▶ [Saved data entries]
"""

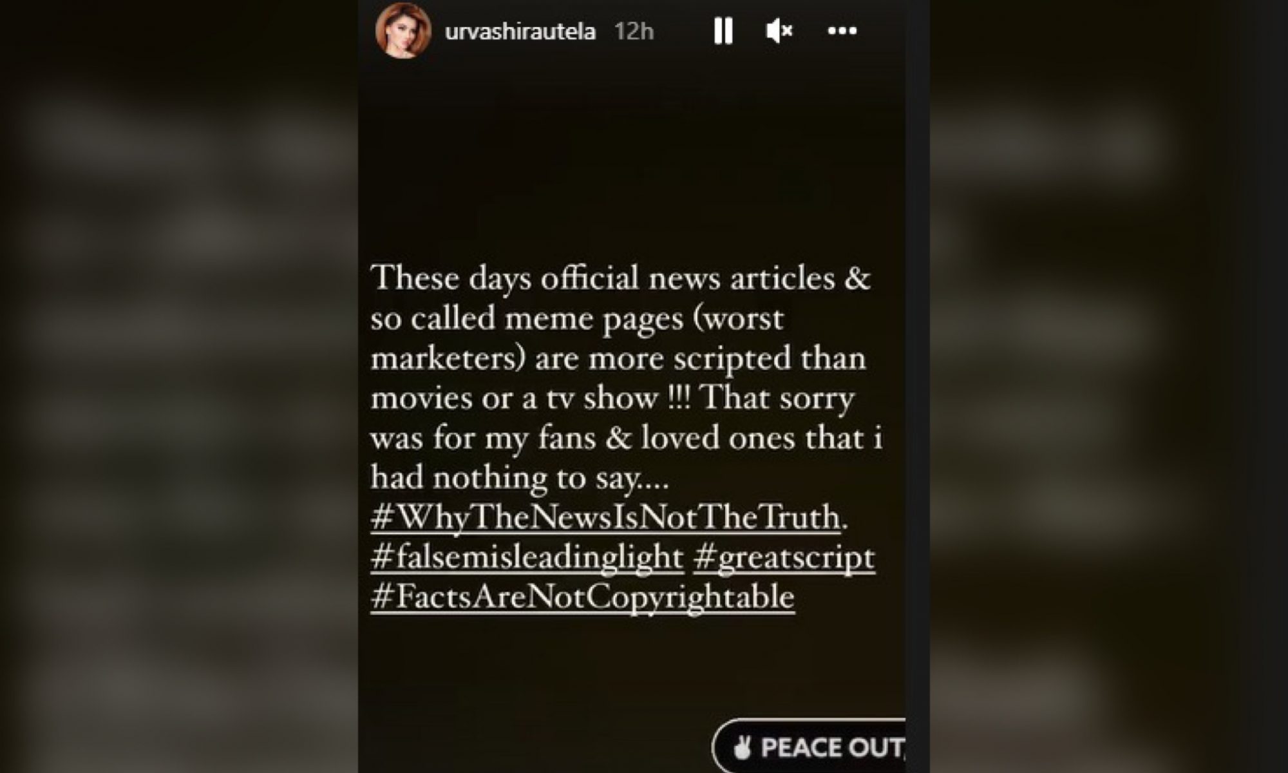Open the #WhyTheNewsIsNotTheTruth hashtag
This screenshot has width=1288, height=773.
(606, 517)
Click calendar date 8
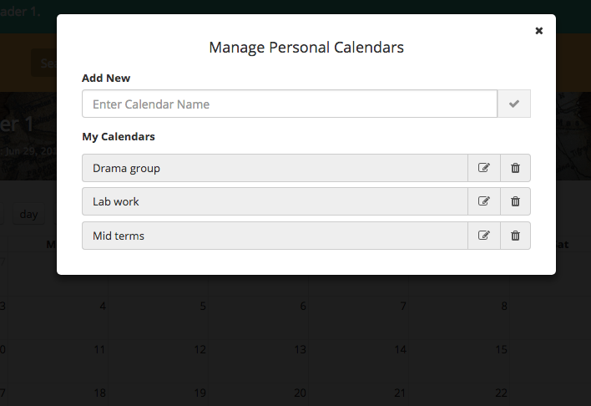This screenshot has height=406, width=591. pyautogui.click(x=504, y=306)
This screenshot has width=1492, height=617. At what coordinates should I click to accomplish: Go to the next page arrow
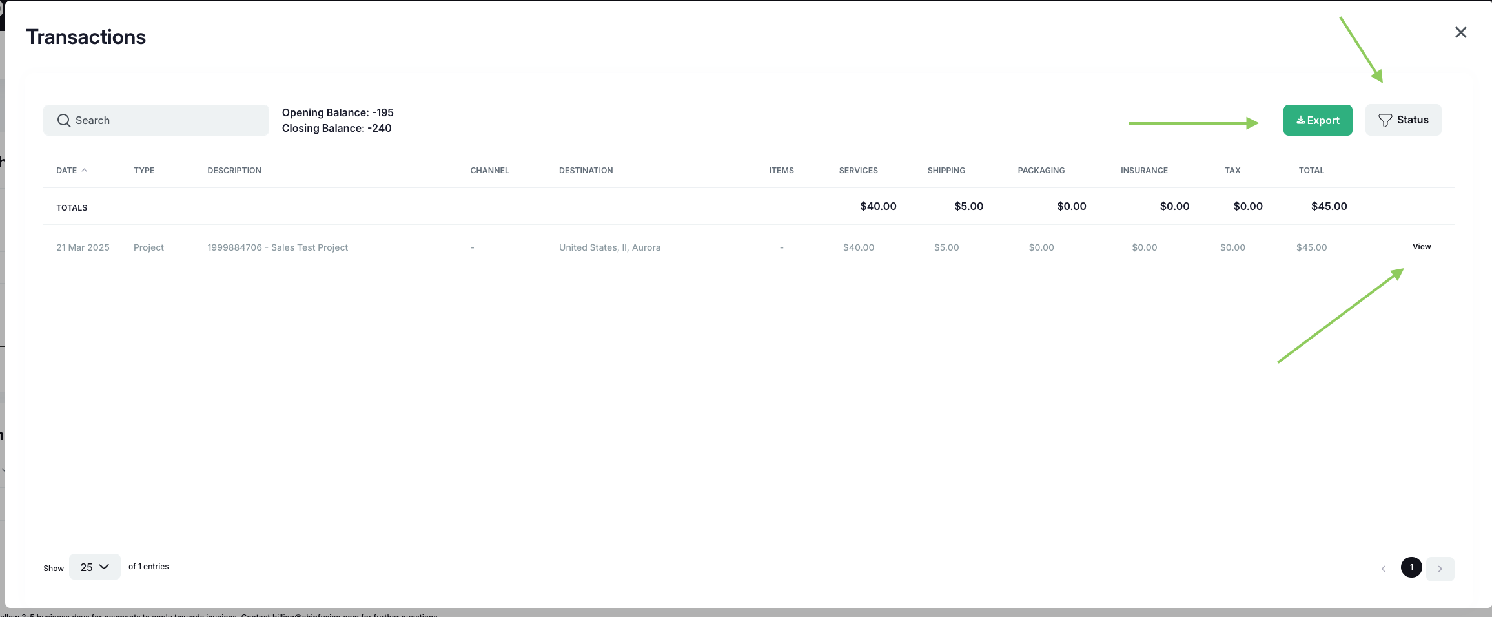(1440, 569)
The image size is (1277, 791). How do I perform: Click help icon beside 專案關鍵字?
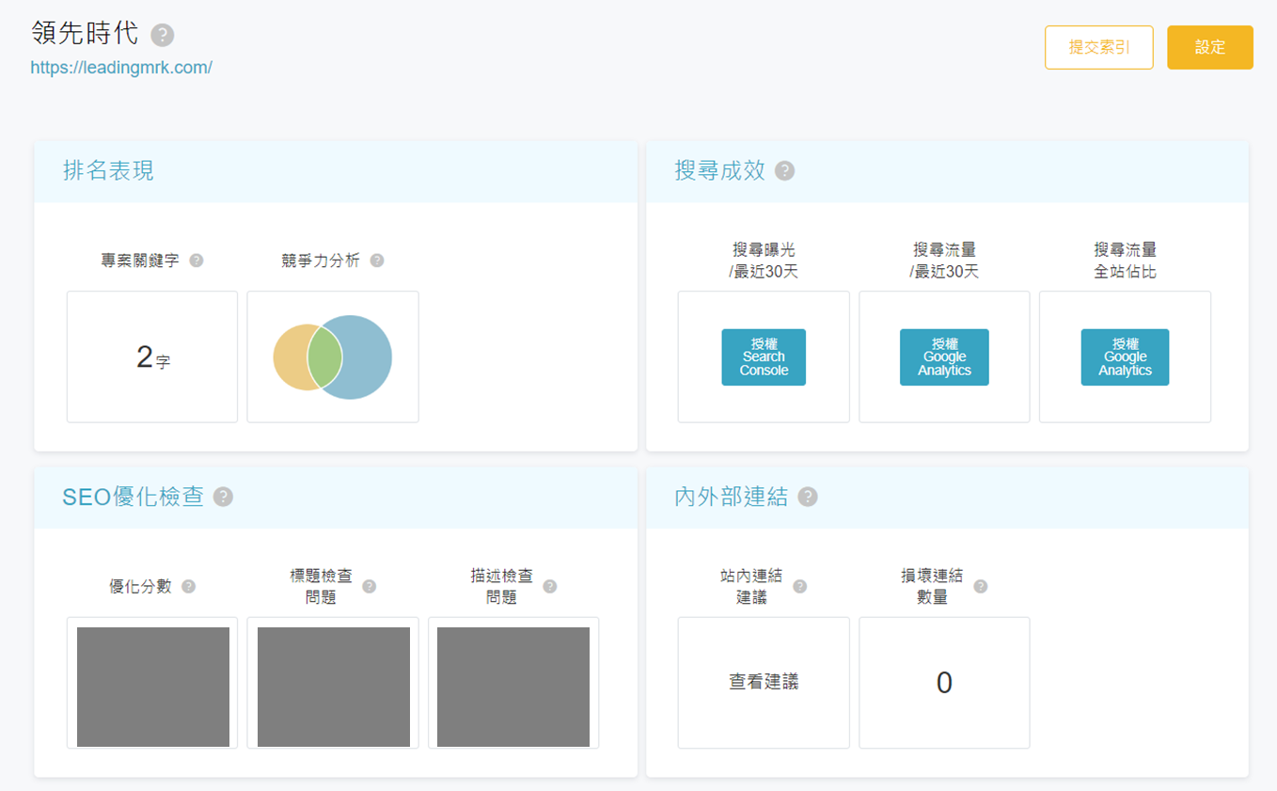197,261
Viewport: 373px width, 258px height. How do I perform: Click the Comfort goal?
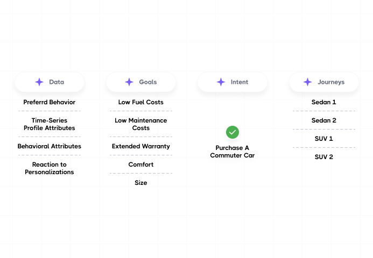141,164
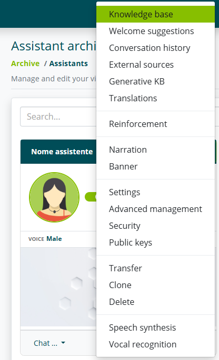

"""

▶ [Problem details]
Write out exactly the lines beginning with the line that holds "Click calendar date 8" and ending with the final line of the data, both ends included, without the pictures.

▶ [Reply]
Click calendar date 8
This screenshot has height=406, width=591. pyautogui.click(x=504, y=306)
This screenshot has width=1492, height=617. At what coordinates should I click to accomplish: Go to the next page arrow
(1440, 569)
The image size is (1277, 791). How do I perform: Click help icon beside 專案關鍵字?
197,261
Viewport: 373px width, 258px height. How do I perform: Click the Comfort goal?
141,164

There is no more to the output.